Description du mal : différentes sortes d’inquiétude

6. Pour tous les malades le cas est le même, qu'il s'agisse de ceux que tourmentent leur mobilité d'humeur, leurs dégoûts, leur perpétuelle versatilité, et qui n'aiment jamais rien tant que ce qu'ils ont délaissé, ou de ceux qui ne savent rien faire que languir et que bâiller. Ajoutes-y ceux qui, se tournant et retournant comme les gens qui n'arrivent pas à dormir, essayent successivement toutes les postures jusqu'à ce que la fatigue leur fasse trouver le repos: après avoir cent fois modifié l'assiette de leur existence, ils finissent par rester dans la position où les saisit non pas l'impatience du changement, mais la vieillesse, dont la paresse répugne aux nouveautés. Ajoute encore ceux qui ne changent jamais, non par opiniâtreté, mais par indolence, et qui ne vivent pas comme ils ont envie de vivre, mais comme ils ont toujours vécu. 7. Il y a enfin d'innombrables variétés du mal, mais qui toutes conduisent au même résultat: le mécontentement de soi. Malaise a pour origine un manque d'équilibre de l'âme et des aspirations timides ou malheureuses, selon que l'on n'ose pas tout ce qu'on désire ou que l'on tente en vain de le réaliser, et qu'on s'épuise à espérer. C'est une instabilité, c'est une agitation perpétuelle, inévitable sort des caractères irrésolus. Ils cherchent par tous les moyens à atteindre l'objet de leurs vœux, se dressent et se contraignent à des pratiques honteuses et malaisées, et, quand leur peine n'est pas récompensée, souffrent cruellement de s'être déshonorés pour rien, regrettant, non d'avoir voulu le mal, mais de l'avoir voulu sans succès. 8. Dès lors, les voilà saisis à la fois du repentir de leur conduite passée et de la peur d'y retomber, et peu à peu livrés à cette agitation stérile d'une âme qui ne trouve à ses difficultés aucune issue parce qu'elle n'est capable ni de commander ni d'obéir à ses passions, à ce piétinement d'une vie qui n'arrive pas à se donner carrière, à cette torpeur d'une âme paralysée au milieu de la ruine de ses désirs.

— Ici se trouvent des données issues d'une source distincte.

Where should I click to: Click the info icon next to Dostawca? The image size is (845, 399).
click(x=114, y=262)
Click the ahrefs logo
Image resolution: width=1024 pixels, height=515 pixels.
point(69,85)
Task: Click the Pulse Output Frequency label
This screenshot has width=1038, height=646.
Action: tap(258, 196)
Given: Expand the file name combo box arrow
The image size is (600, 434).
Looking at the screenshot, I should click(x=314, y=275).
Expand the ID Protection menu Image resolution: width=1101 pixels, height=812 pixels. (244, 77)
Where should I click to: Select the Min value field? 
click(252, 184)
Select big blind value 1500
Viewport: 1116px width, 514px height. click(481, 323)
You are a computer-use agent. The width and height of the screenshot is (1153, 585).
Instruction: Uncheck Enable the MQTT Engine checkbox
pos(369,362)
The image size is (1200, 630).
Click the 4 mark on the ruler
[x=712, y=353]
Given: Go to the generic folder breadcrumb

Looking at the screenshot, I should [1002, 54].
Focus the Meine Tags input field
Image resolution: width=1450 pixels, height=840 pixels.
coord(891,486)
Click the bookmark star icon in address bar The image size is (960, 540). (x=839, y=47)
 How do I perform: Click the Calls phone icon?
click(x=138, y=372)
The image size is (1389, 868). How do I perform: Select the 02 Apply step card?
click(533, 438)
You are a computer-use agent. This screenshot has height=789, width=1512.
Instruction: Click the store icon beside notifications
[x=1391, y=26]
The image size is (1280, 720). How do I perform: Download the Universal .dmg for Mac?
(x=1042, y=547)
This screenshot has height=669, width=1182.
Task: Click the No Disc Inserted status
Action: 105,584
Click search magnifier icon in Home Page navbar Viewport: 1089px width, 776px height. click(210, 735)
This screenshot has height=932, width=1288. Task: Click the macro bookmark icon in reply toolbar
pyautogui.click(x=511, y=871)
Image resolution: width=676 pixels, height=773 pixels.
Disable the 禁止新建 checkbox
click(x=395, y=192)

9 Tout cela s'aggrave, lorsqu'excédé d'une si pesante détresse on se réfugie dans l'oisiveté et les études solitaires, auxquelles ne saurait se résigner une âme éprise de vie publique, impatiente d'activité, douée d'un besoin naturel de mouvement, et qui ne trouve en elle-même à peu près aucune ressource. De sorte qu’une fois privé des distractions que les gens affairés doivent

à leurs occupations même, on ne supporte plus sa maison, son isolement, les murs de sa chambre, et que l'on se voit avec chagrin abandonné à soi-même. 10. De là cet ennui, ce dégoût de soi, ce tourbillonnement d'une âme qui ne se fixe à rien, cette sombre impatience que nous cause notre propre inaction, surtout lorsque nous rougissons d'en avouer les raisons et que le respect humain refoule en nous notre angoisse : étroitement confinées dans une prison sans issue, nos passions s'y asphyxient; de là la mélancolie, la langueur et les mille flottements d’une âme incertaine, que la demi-réalisation de ses espérances plonge dans l'anxiété et leur avortement dans la désolation; de là cette disposition à maudire son propre repos, à gémir de n'avoir rien à faire, et à jalouser furieusement tous les succès du prochain  (car rien ne nourrit l'envie comme l’oisiveté malheureuse et l'on voudrait voir tout le monde échouer parce qu’on n’a pas su réussir); 11. puis, de ce dépit des succès d'autrui et de ce désespoir de réussir soi-même on en vient à s'irriter contre la fortune, à se plaindre du siècle, on se replie de plus en plus dans son coin et on y couve son chagrin dans le découragement et l'écœurement. L'âme humaine est, en effet, par instinct active et portée au mouvement. Toute occasion de s'exciter et de sortir de soi lui est agréable, plus particulièrement chez les natures dégradées, qui recherchent le frottement des occupations. Certains ulcères provoquent la main qui les envenimera et se font gratter avec délice; le galeux aime ce qui irrite sa gale: on peut dire qu'il en est de même de ces âmes où les passions bourgeonnent comme de mauvais ulcères et qui trouvent une volupté à se tourmenter et à souffrir.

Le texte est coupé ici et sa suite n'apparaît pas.